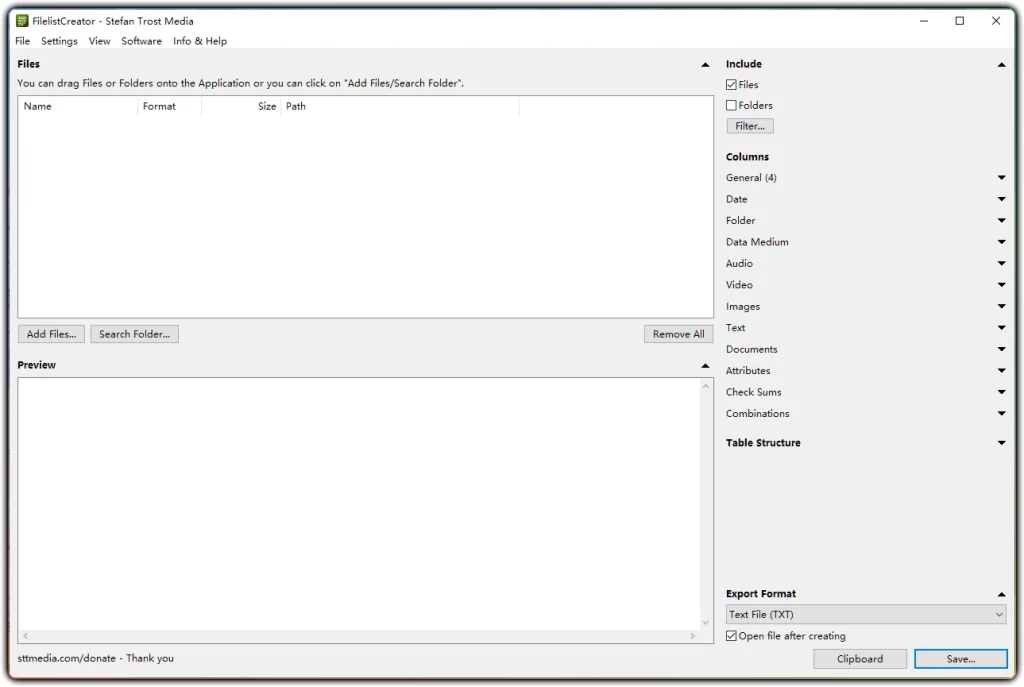Open the Filter dialog
1024x687 pixels.
point(749,125)
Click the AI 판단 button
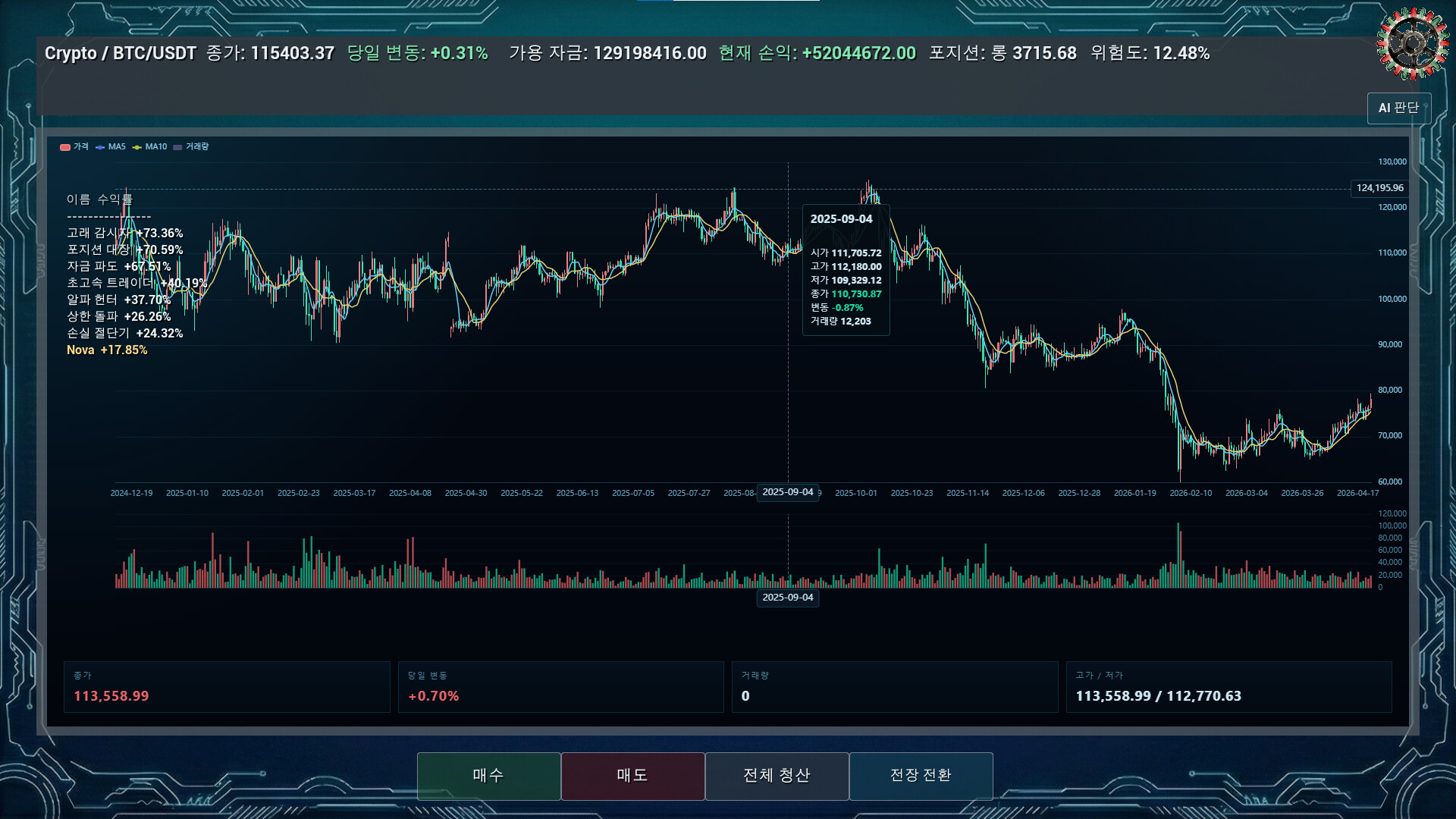This screenshot has height=819, width=1456. 1398,108
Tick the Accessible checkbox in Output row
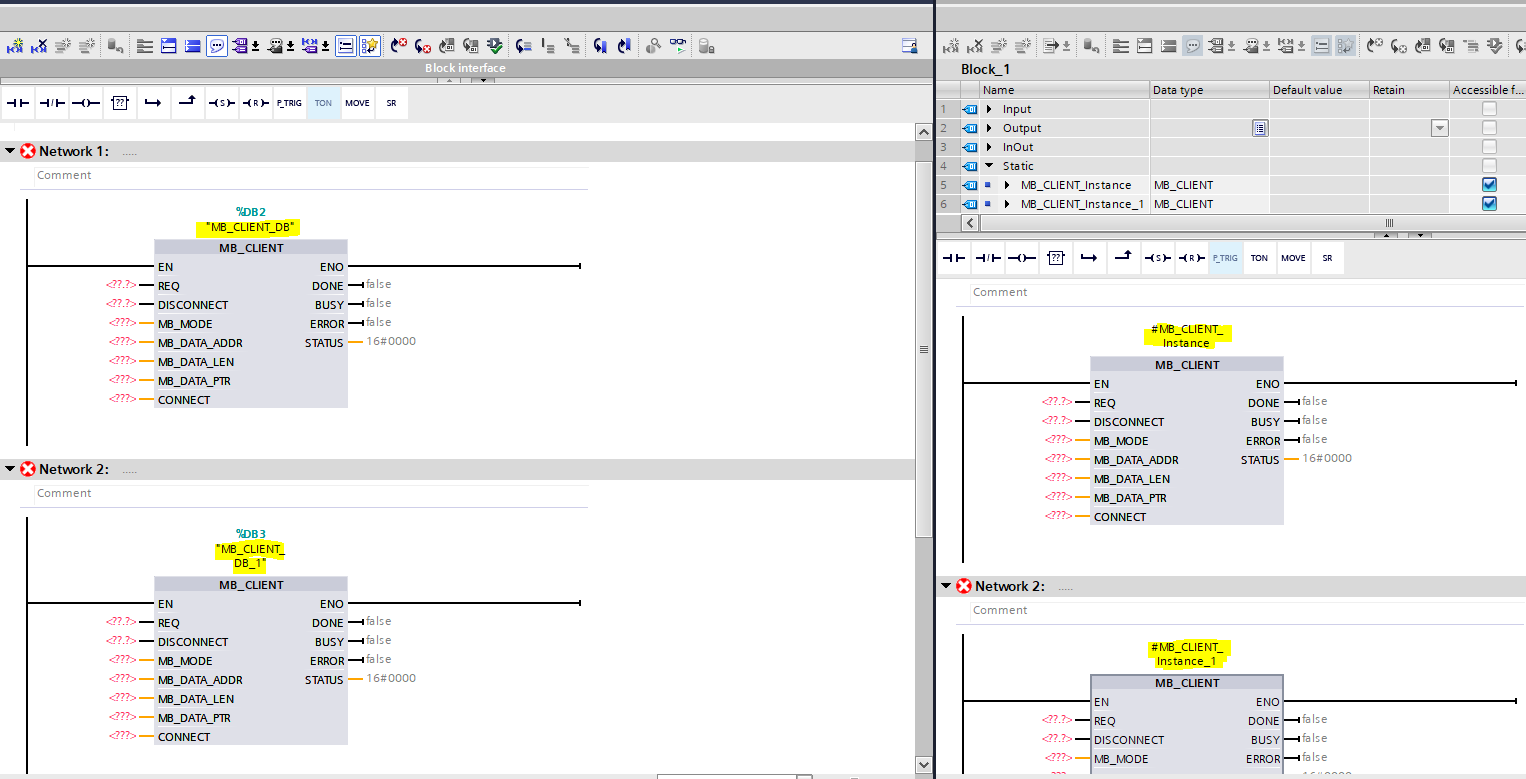Screen dimensions: 1526x779 [x=1489, y=128]
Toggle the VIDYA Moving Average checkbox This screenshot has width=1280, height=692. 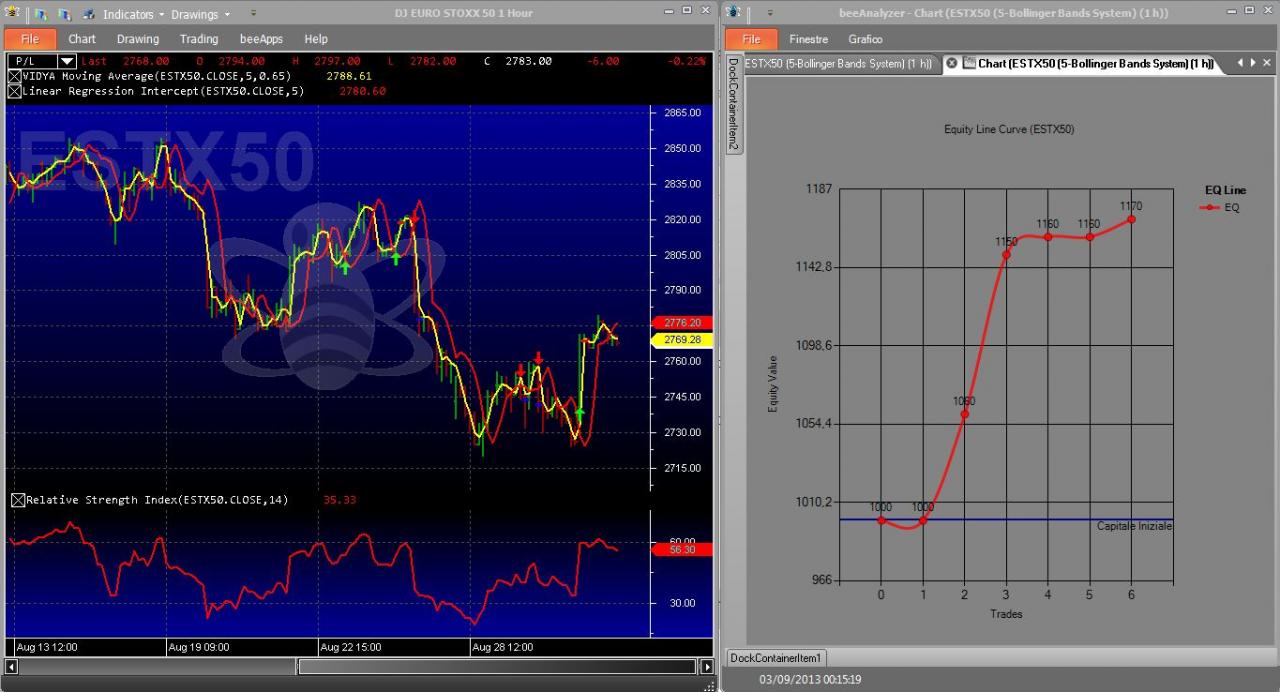tap(14, 76)
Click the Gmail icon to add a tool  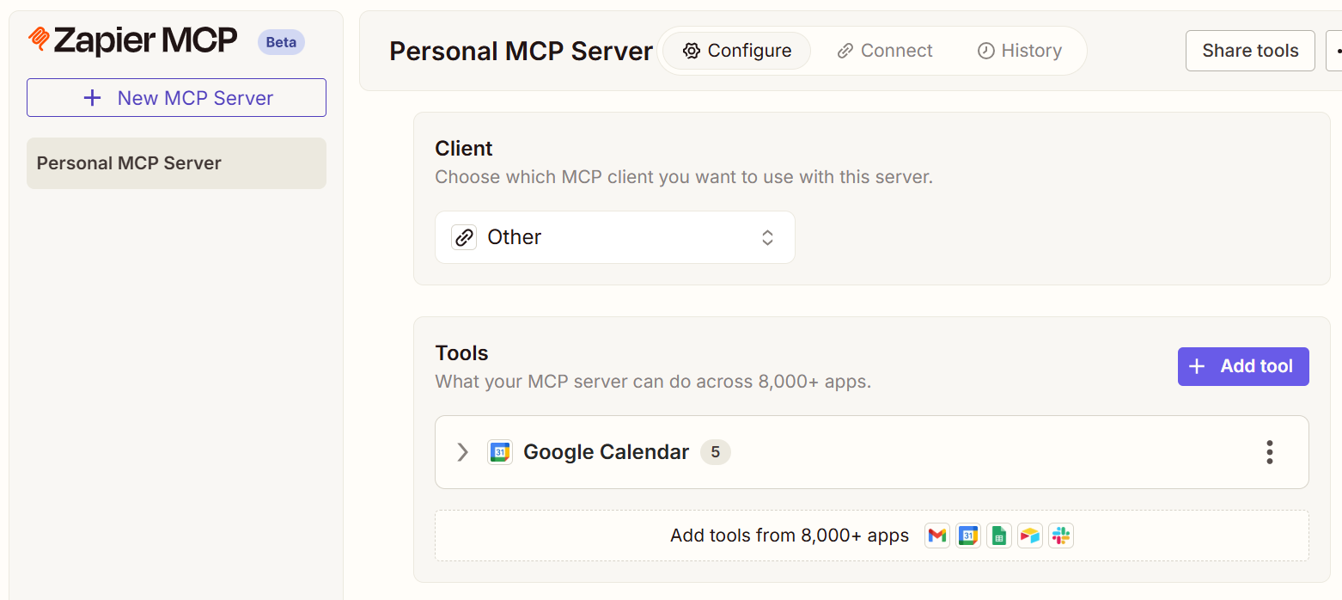937,535
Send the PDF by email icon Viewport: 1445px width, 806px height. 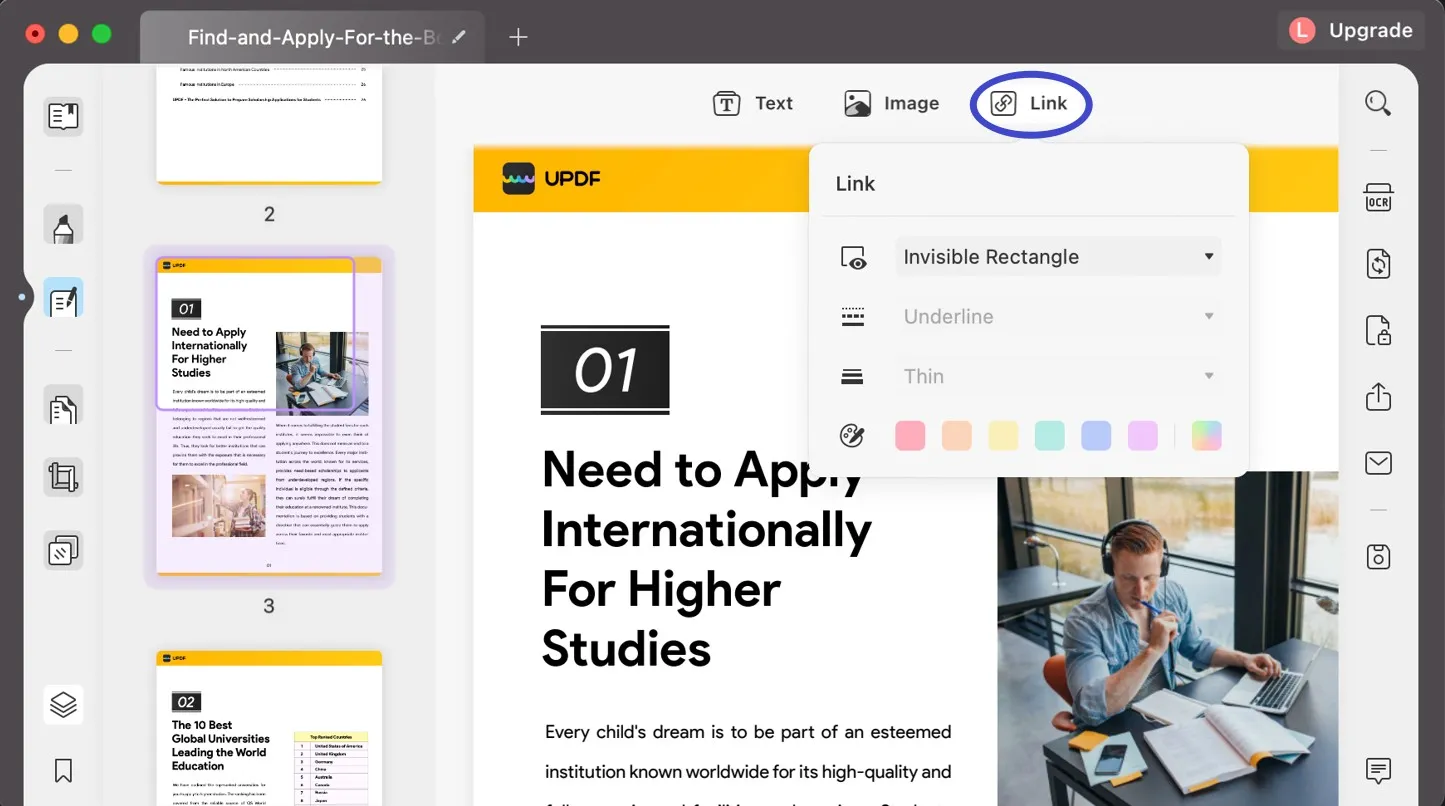coord(1378,463)
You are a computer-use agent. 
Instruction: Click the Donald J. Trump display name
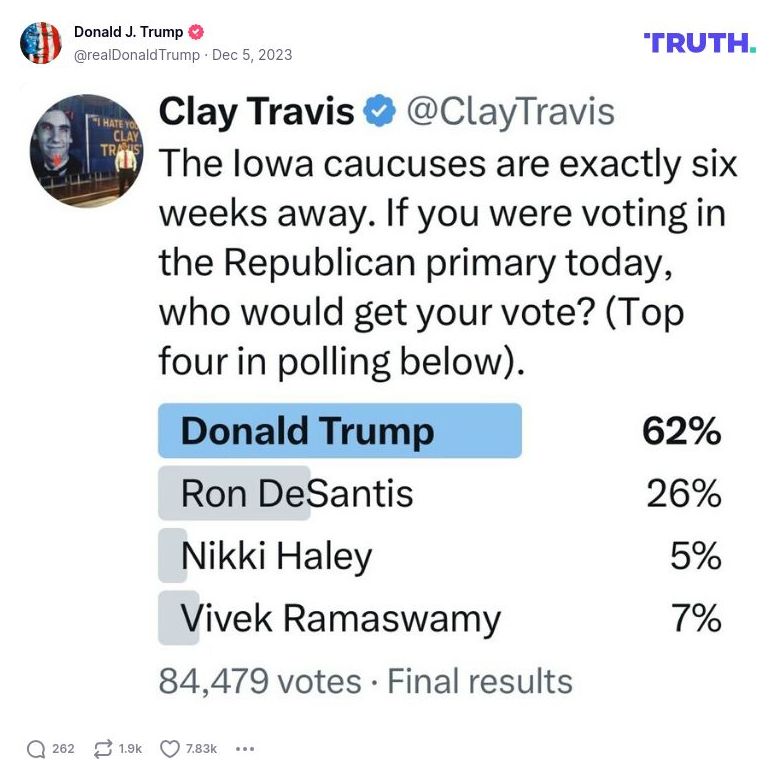[x=128, y=32]
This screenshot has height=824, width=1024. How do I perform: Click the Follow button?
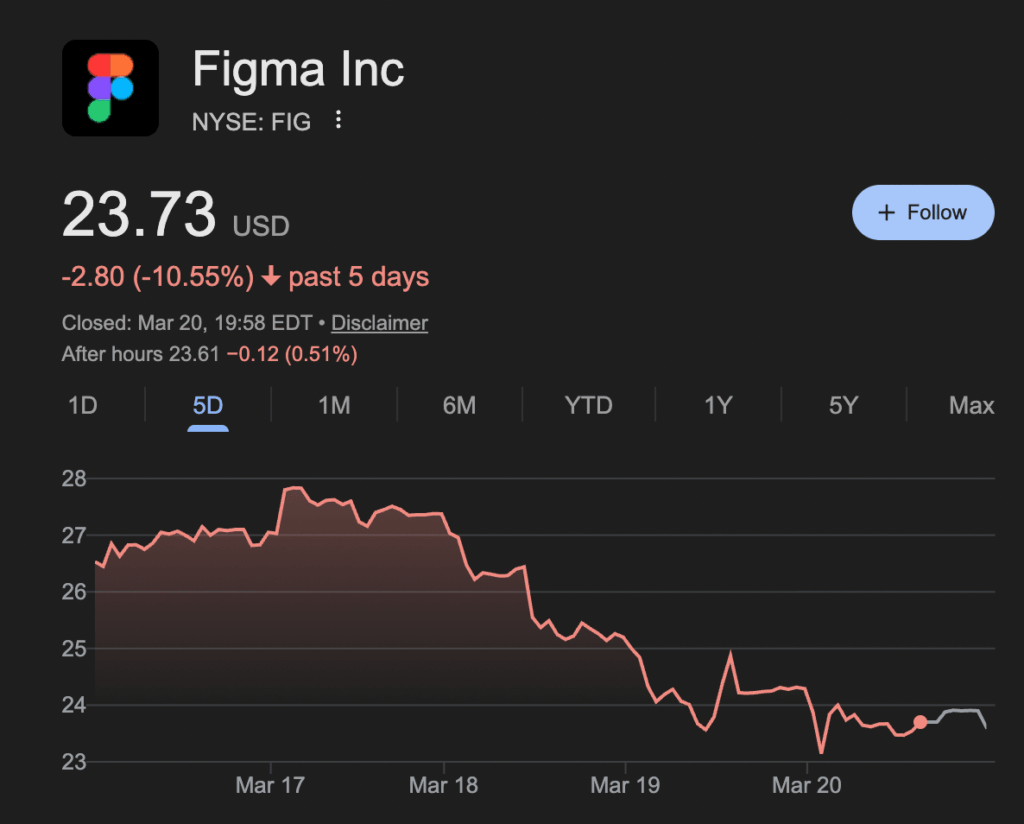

## Work order
Your copy must consist solely of the lines from the one containing "You are a computer-use agent." through the final line of the material above, transcribed exactly, with the pictures left out.

## Output for this exercise
You are a computer-use agent. 
Instruction: Click the Donald J. Trump display name
[x=128, y=32]
This screenshot has height=824, width=1024. How do I perform: Click the Follow button?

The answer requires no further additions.